■ PROBLEM
The expected result is every entry, retyped character for character.

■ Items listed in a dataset
--- START ---

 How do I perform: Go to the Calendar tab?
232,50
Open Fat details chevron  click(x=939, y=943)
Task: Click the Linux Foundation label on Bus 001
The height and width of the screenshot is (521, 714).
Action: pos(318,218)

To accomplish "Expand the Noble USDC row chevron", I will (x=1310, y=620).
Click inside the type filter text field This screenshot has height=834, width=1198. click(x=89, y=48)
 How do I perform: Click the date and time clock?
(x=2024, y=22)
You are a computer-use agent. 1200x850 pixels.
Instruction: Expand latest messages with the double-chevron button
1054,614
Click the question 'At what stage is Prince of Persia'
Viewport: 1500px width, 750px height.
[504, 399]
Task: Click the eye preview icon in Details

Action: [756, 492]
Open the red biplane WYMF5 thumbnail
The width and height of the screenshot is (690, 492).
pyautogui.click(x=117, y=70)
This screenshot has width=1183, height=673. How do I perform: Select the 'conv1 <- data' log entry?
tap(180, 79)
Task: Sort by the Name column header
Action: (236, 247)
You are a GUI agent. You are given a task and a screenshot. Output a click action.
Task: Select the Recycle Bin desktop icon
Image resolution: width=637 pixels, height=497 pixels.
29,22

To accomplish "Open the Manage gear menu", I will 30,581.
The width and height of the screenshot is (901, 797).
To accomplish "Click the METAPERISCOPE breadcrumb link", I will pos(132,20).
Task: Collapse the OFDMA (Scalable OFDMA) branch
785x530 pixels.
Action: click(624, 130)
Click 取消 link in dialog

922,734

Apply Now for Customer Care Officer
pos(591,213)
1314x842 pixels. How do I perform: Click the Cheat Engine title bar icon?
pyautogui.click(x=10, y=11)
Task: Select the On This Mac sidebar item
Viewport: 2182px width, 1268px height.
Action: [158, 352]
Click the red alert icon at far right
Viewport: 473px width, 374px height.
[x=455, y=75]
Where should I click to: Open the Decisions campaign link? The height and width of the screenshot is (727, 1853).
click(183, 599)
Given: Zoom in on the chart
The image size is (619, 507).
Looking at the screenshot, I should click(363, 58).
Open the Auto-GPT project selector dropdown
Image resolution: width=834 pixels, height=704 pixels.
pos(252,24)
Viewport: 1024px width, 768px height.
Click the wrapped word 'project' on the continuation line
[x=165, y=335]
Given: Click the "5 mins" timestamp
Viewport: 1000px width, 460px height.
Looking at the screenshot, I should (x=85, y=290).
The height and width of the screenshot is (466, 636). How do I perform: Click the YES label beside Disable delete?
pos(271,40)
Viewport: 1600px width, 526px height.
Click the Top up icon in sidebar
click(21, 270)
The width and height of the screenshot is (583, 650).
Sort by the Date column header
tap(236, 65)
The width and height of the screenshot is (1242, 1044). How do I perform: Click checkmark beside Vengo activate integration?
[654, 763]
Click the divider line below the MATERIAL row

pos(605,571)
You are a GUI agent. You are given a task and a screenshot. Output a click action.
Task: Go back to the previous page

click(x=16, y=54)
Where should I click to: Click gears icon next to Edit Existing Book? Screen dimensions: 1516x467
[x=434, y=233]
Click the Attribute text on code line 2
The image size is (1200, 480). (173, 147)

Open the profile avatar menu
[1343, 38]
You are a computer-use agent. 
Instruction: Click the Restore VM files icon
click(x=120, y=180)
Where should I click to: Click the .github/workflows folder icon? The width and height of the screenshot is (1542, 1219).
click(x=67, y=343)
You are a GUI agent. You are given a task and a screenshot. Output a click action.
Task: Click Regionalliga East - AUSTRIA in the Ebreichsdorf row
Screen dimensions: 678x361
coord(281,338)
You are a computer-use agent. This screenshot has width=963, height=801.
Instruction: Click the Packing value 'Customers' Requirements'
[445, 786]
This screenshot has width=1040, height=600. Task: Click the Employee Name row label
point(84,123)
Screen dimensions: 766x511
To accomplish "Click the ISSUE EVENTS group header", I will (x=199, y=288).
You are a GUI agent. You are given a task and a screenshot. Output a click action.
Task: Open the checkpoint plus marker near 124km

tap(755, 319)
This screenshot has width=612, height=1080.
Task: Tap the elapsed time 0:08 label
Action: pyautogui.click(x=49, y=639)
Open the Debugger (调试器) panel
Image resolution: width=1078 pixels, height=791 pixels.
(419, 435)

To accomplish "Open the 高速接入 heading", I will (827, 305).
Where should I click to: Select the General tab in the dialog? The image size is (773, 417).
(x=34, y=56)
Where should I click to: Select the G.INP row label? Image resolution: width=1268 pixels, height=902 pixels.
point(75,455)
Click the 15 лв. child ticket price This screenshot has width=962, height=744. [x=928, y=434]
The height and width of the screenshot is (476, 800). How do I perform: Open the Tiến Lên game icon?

--- END ---

■ REPLY TO THE EXERCISE
 How do I perform: Go to the Calendar tab?
232,50
Open Fat details chevron  click(x=939, y=943)
Task: Click the Linux Foundation label on Bus 001
The height and width of the screenshot is (521, 714).
Action: pos(318,218)

To accomplish "Expand the Noble USDC row chevron", I will (x=1310, y=620).
Click inside the type filter text field This screenshot has height=834, width=1198. click(x=89, y=48)
 How do I perform: Click the date and time clock?
(x=2024, y=22)
You are a computer-use agent. 1200x850 pixels.
Instruction: Expand latest messages with the double-chevron button
1054,614
Click the question 'At what stage is Prince of Persia'
Viewport: 1500px width, 750px height.
[504, 399]
Task: Click the eye preview icon in Details

Action: [756, 492]
Open the red biplane WYMF5 thumbnail
The width and height of the screenshot is (690, 492).
pyautogui.click(x=117, y=70)
This screenshot has width=1183, height=673. How do I perform: Select the 'conv1 <- data' log entry?
tap(180, 79)
Task: Sort by the Name column header
Action: (236, 247)
You are a GUI agent. You are given a task and a screenshot. Output a click action.
Task: Select the Recycle Bin desktop icon
Image resolution: width=637 pixels, height=497 pixels.
29,22

To accomplish "Open the Manage gear menu", I will 30,581.
The width and height of the screenshot is (901, 797).
To accomplish "Click the METAPERISCOPE breadcrumb link", I will pos(132,20).
Task: Collapse the OFDMA (Scalable OFDMA) branch
785x530 pixels.
Action: click(624, 130)
Click 取消 link in dialog

922,734

Apply Now for Customer Care Officer
pos(591,213)
1314x842 pixels. How do I perform: Click the Cheat Engine title bar icon?
pyautogui.click(x=10, y=11)
Task: Select the On This Mac sidebar item
Viewport: 2182px width, 1268px height.
Action: [158, 352]
Click the red alert icon at far right
Viewport: 473px width, 374px height.
[x=455, y=75]
Where should I click to: Open the Decisions campaign link? The height and width of the screenshot is (727, 1853).
click(183, 599)
Given: Zoom in on the chart
The image size is (619, 507).
Looking at the screenshot, I should click(363, 58).
Open the Auto-GPT project selector dropdown
Image resolution: width=834 pixels, height=704 pixels.
pos(252,24)
Viewport: 1024px width, 768px height.
Click the wrapped word 'project' on the continuation line
[x=165, y=335]
Given: Click the "5 mins" timestamp
Viewport: 1000px width, 460px height.
Looking at the screenshot, I should (x=85, y=290).
The height and width of the screenshot is (466, 636). How do I perform: Click the YES label beside Disable delete?
pos(271,40)
Viewport: 1600px width, 526px height.
Click the Top up icon in sidebar
click(21, 270)
The width and height of the screenshot is (583, 650).
Sort by the Date column header
tap(236, 65)
The width and height of the screenshot is (1242, 1044). How do I perform: Click checkmark beside Vengo activate integration?
[654, 763]
Click the divider line below the MATERIAL row

pos(605,571)
You are a GUI agent. You are given a task and a screenshot. Output a click action.
Task: Go back to the previous page

click(x=16, y=54)
Where should I click to: Click gears icon next to Edit Existing Book? Screen dimensions: 1516x467
[x=434, y=233]
Click the Attribute text on code line 2
The image size is (1200, 480). (173, 147)

Open the profile avatar menu
[1343, 38]
You are a computer-use agent. 
Instruction: Click the Restore VM files icon
click(x=120, y=180)
Where should I click to: Click the .github/workflows folder icon? The width and height of the screenshot is (1542, 1219).
click(x=67, y=343)
You are a GUI agent. You are given a task and a screenshot. Output a click action.
Task: Click Regionalliga East - AUSTRIA in the Ebreichsdorf row
Screen dimensions: 678x361
coord(281,338)
You are a computer-use agent. This screenshot has width=963, height=801.
Instruction: Click the Packing value 'Customers' Requirements'
[445, 786]
This screenshot has width=1040, height=600. Task: Click the Employee Name row label
point(84,123)
Screen dimensions: 766x511
To accomplish "Click the ISSUE EVENTS group header", I will (x=199, y=288).
You are a GUI agent. You are given a task and a screenshot. Output a click action.
Task: Open the checkpoint plus marker near 124km

tap(755, 319)
This screenshot has width=612, height=1080.
Task: Tap the elapsed time 0:08 label
Action: pyautogui.click(x=49, y=639)
Open the Debugger (调试器) panel
Image resolution: width=1078 pixels, height=791 pixels.
(419, 435)

To accomplish "Open the 高速接入 heading", I will (827, 305).
Where should I click to: Select the General tab in the dialog? The image size is (773, 417).
(x=34, y=56)
Where should I click to: Select the G.INP row label? Image resolution: width=1268 pixels, height=902 pixels.
point(75,455)
Click the 15 лв. child ticket price This screenshot has width=962, height=744. [x=928, y=434]
The height and width of the screenshot is (476, 800). How do I perform: Open the Tiến Lên game icon?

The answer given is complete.